Pittsburgh Pirates – No. 17
- Pitcher
- Born: August 6, 2001 (age 25) Whittier, California, U.S.
- Bats: LeftThrows: Right

MLB debut
- March 30, 2024, for the Pittsburgh Pirates

MLB statistics (through September 22, 2026)
- Win–loss record: 11–14
- Earned run average: 4.02
- Strikeouts: 250
- Stats at Baseball Reference

Teams
- Pittsburgh Pirates (2024, 2026–present);

Medals
Men's baseball
Representing United States
U-15 Baseball World Cup
| Bronze medal – third place | 2016 Iwaki | Team |

= Jared Jones =

American baseball player (born 2001)

Jared Keith Jones (born August 6, 2001) is an American professional baseball pitcher for the Pittsburgh Pirates of Major League Baseball (MLB).

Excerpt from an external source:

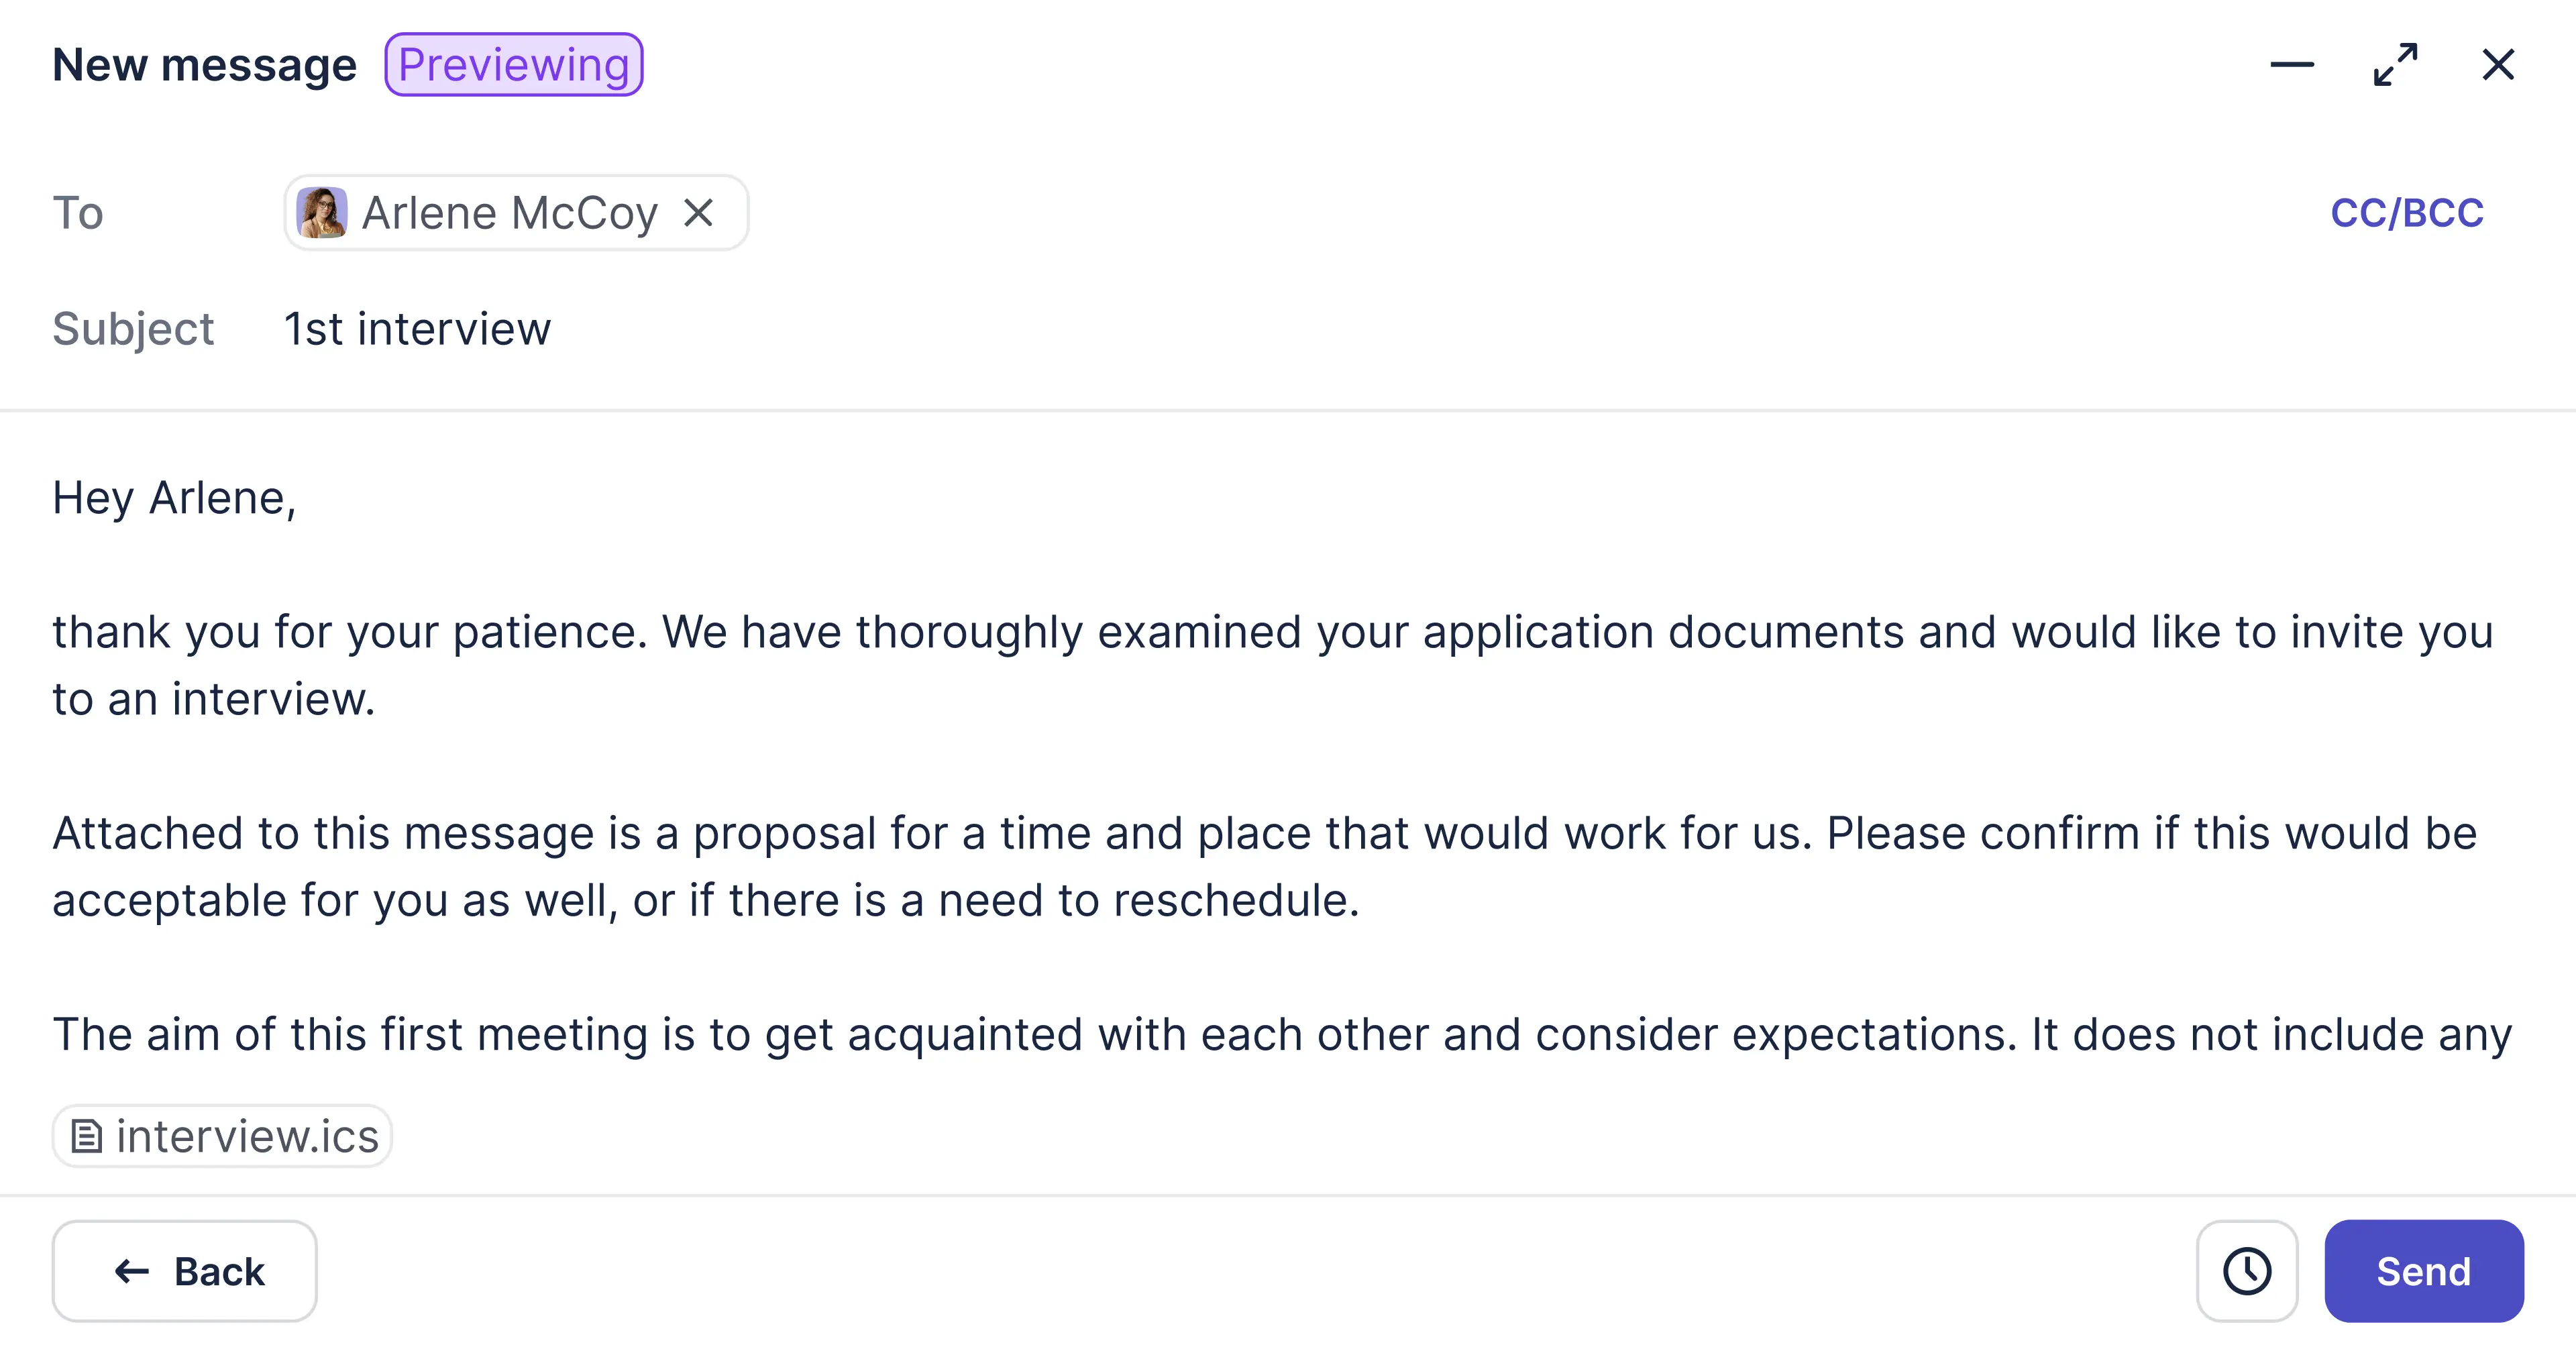The width and height of the screenshot is (2576, 1349).
Task: Open the CC/BCC fields
Action: (x=2406, y=213)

He made his MLB debut in 2024.

== Amateur career ==
Jones attended La Mirada High School in La Mirada, California. As a junior in 2019, he had a 7-0 record with a 0.77 ERA alongside a .468 batting average and three home runs, and was named the Los Angeles Times Baseball Player of the Year.

==Professional career==
Jones was drafted by the Pittsburgh Pirates in the second round of the 2020 Major League Baseball draft, and signed with the Pirates rather than play college baseball for the Texas Longhorns.

Jones made his professional debut in 2021 with the Bradenton Marauders. Over 18 games (15 starts), he went 3–6 with a 4.64 earned run average (ERA) and 103 strikeouts over 66 innings pitched. He spent the 2022 season with the High-A Greensboro Grasshoppers, making 26 starts and compiling a 5–7 record and 4.62 ERA with 142 strikeouts across 122 2/3 innings pitched.

Jones split the 2023 season between the Double-A Altoona Curve and Triple-A Indianapolis Indians. In 26 games (25 starts) for the two affiliates, he accumulated a 5–9 record and 3.85 ERA with 146 strikeouts across 126 1/3 innings of work. For the 2023 season, Jones was named a MiLB.com Pirates Organization All-Star.

On March 25, 2024, the Pirates announced that Jones had made their Opening Day roster. He formally had his contract selected on March 28. Jones had a solid first half of the 2024 season, posting a 3.56 ERA and 98 strikeouts in 91 innings. Jones went on the 15-day injured list on July 5 with a lat strain, coming back to the Pirates on August 27. He was less effective in his return, with a 5.87 ERA in six starts in August and September.

On March 19, 2025, it was reported that Jones would miss his final scheduled spring training start due to elbow discomfort. By March 25, it was announced that he would be sidelined for at least the first few weeks of the season after being prescribed a six-week period of rest from throwing. On May 21, it was announced that Jones had undergone season-ending surgery to repair his ulnar collateral ligament, and would miss 10 to 12 months.

Jones was placed on the 60-day injured list to begin the 2026 season. He was activated for his season debut on May 29, 2026. On July 8, Jones pitched six perfect innings against the Atlanta Braves before being removed in consideration of his pitch count and injury recovery status. The Braves reached base against reliever Mason Montgomery in the seventh and eventually won the game 3-0.